▶ **Task directions**: Please copy exactly every line from the one that contains "Task: Open 银行结算账户 from the sidebar" to the end of the data below, with both ends included and no other lines.
=== Extracted entries ===
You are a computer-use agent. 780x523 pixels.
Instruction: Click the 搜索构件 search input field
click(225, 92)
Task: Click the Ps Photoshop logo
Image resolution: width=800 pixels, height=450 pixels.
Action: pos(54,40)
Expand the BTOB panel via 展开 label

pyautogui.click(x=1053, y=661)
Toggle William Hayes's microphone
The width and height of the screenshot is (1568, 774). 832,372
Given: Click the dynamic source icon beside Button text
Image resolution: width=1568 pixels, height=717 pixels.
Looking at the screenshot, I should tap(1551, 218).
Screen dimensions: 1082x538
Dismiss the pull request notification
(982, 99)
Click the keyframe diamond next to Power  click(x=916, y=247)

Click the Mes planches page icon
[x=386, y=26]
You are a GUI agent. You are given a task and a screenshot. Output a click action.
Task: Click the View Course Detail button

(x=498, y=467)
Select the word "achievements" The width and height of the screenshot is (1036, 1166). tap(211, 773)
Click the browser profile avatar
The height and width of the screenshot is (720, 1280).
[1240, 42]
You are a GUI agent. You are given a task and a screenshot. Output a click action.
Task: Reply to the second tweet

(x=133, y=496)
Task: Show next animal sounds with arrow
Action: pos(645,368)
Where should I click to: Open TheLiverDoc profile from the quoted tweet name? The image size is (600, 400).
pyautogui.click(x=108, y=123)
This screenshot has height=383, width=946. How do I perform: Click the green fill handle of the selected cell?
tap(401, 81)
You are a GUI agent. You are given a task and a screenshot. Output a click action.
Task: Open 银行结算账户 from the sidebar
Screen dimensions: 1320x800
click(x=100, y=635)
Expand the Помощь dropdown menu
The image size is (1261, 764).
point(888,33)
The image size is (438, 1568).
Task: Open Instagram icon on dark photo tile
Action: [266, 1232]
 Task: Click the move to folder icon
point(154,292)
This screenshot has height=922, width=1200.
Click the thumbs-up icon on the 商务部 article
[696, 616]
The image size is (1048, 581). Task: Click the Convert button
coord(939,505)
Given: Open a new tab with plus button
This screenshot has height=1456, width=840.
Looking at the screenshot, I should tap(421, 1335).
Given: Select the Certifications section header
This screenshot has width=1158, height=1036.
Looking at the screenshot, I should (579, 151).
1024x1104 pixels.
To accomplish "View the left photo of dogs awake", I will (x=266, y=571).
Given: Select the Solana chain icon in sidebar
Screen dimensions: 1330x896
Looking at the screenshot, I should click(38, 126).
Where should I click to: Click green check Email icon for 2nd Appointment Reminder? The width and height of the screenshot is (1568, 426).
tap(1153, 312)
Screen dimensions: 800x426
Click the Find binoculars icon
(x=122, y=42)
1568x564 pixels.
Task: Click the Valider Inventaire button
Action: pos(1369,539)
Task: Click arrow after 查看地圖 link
===
▶ **Answer for the task**:
Task: Open 银行结算账户 from the sidebar
Screen dimensions: 1320x800
click(x=100, y=635)
Expand the Помощь dropdown menu
The image size is (1261, 764).
point(888,33)
The image size is (438, 1568).
Task: Open Instagram icon on dark photo tile
Action: [266, 1232]
 Task: Click the move to folder icon
point(154,292)
This screenshot has height=922, width=1200.
Click the thumbs-up icon on the 商务部 article
[696, 616]
The image size is (1048, 581). Task: Click the Convert button
coord(939,505)
Given: Open a new tab with plus button
This screenshot has height=1456, width=840.
Looking at the screenshot, I should tap(421, 1335).
Given: Select the Certifications section header
This screenshot has width=1158, height=1036.
Looking at the screenshot, I should (579, 151).
1024x1104 pixels.
To accomplish "View the left photo of dogs awake", I will (x=266, y=571).
Given: Select the Solana chain icon in sidebar
Screen dimensions: 1330x896
Looking at the screenshot, I should click(38, 126).
Where should I click to: Click green check Email icon for 2nd Appointment Reminder? The width and height of the screenshot is (1568, 426).
tap(1153, 312)
Screen dimensions: 800x426
Click the Find binoculars icon
(x=122, y=42)
1568x564 pixels.
Task: Click the Valider Inventaire button
Action: pos(1369,539)
Task: Click arrow after 查看地圖 link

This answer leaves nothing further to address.